Miałem podobny dylemat przez dłuższą chwilę, używałem przez dłuższy czas 5D2, później 6D i przyzwyczaiłem się do tego, że generalnie na aparat trzeba czekać, co przy niektórych zdjęciach bywa problematyczne. W pracy mam 5D mark III, który jako jedna puszka do wszystkiego jest super, ale ma parę wad - autofocus potrafi się grubo pogubić, jakość zdjęć jest moim zdaniem gorsza niż w 6D, bateria schodzi bardzo szybko w trybie zdjęć seryjnych i AI servo, z plusów jest dobry tryb cichej migawki i ładne filmy. Kupiłem sobie 1D IV i o ile miejscami brakuje mi winiety z obiektywów (od prawie ośmiu lat fotografuję wyłącznie na ff), to za każdym razem jak biorę tą puszkę do ręki pojawia się uśmiech na twarzy, to w dużym skrócie.

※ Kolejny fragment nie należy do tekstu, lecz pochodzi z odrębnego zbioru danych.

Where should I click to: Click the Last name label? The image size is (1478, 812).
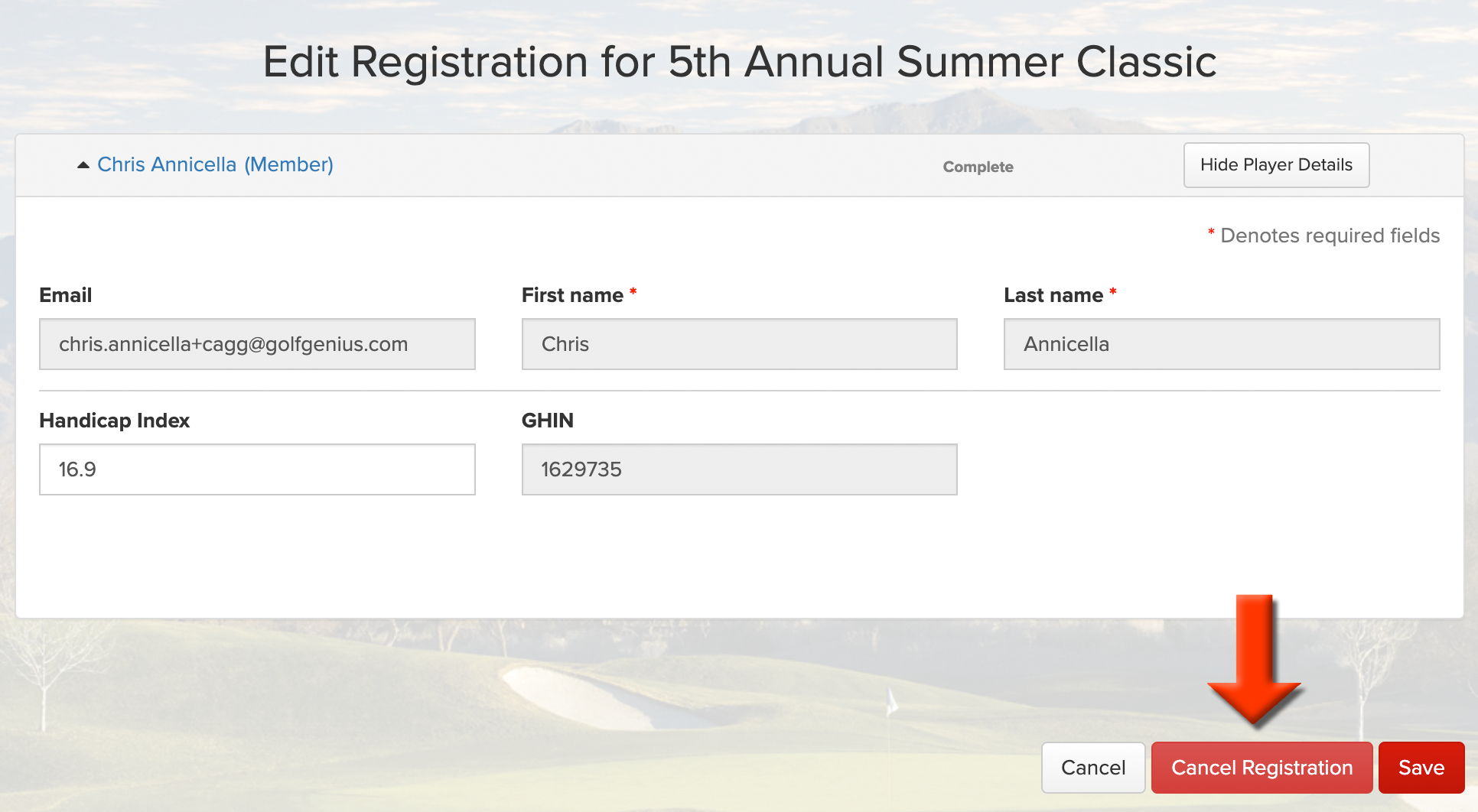(1053, 295)
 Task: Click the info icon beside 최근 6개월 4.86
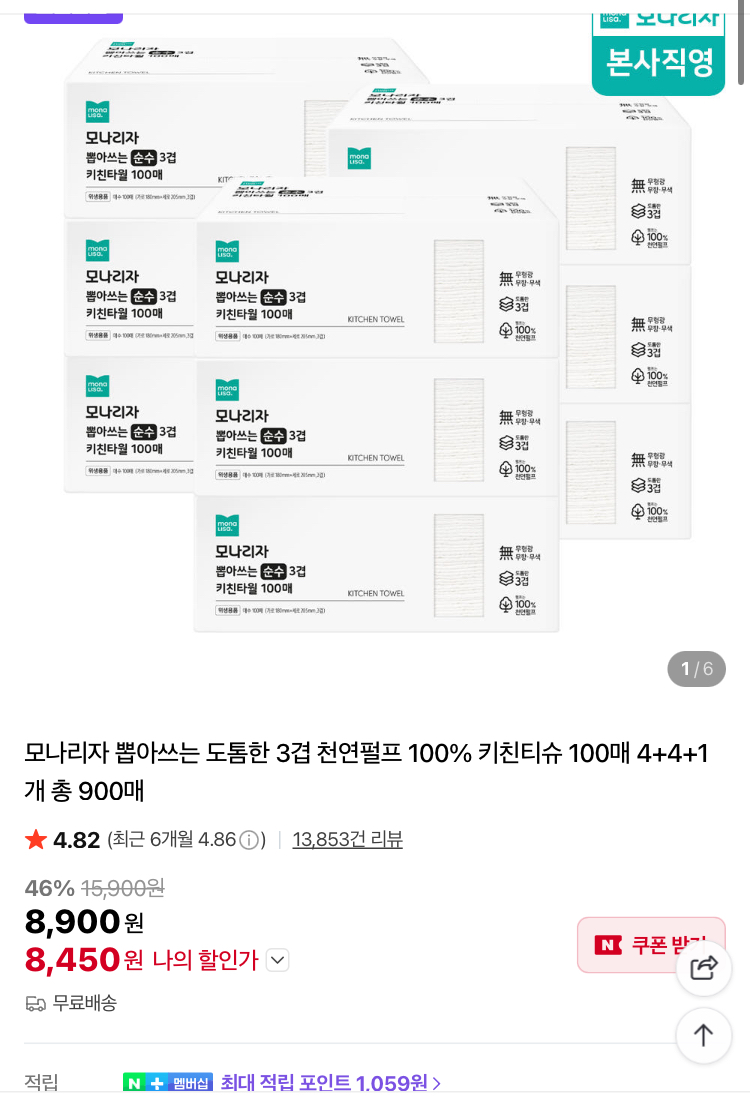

AF jest zdecydowanie bardziej godny zaufania, szybszy i bardziej precyzyjny, to samo pomiar światła i balans bieli, do ISO6400 jakość zdjęć jest bdb, szumi bardziej niż pełne klatki, ale potrzeba mniej obróbki żeby wyciągnąć z niego dobre kolory, pod kątem ostrości - per pixel jest petarda, znacznie lepiej niż w piątkach i tym podobnych, bateria wytrzymuje wieki - ponad 8000 zdjęć na jednym ogniwie to nie jest problem, do tego dochodzi ergonomia - wszystkie przyciski są rozplanowane tak, że praktycznie nie trzeba wchodzić w menu. Brakuje mi tylko jednego patentu z 5D3 - przycisku który na bierząco zmienia AF z AI Servo na One shot.
Słowem - zdecydowanie polecam, jedyny temat w którym jedynka nie dowozi to filmy - obrazek jest dosyć bylejaki i zżera baterię w trybie natychmiastowym.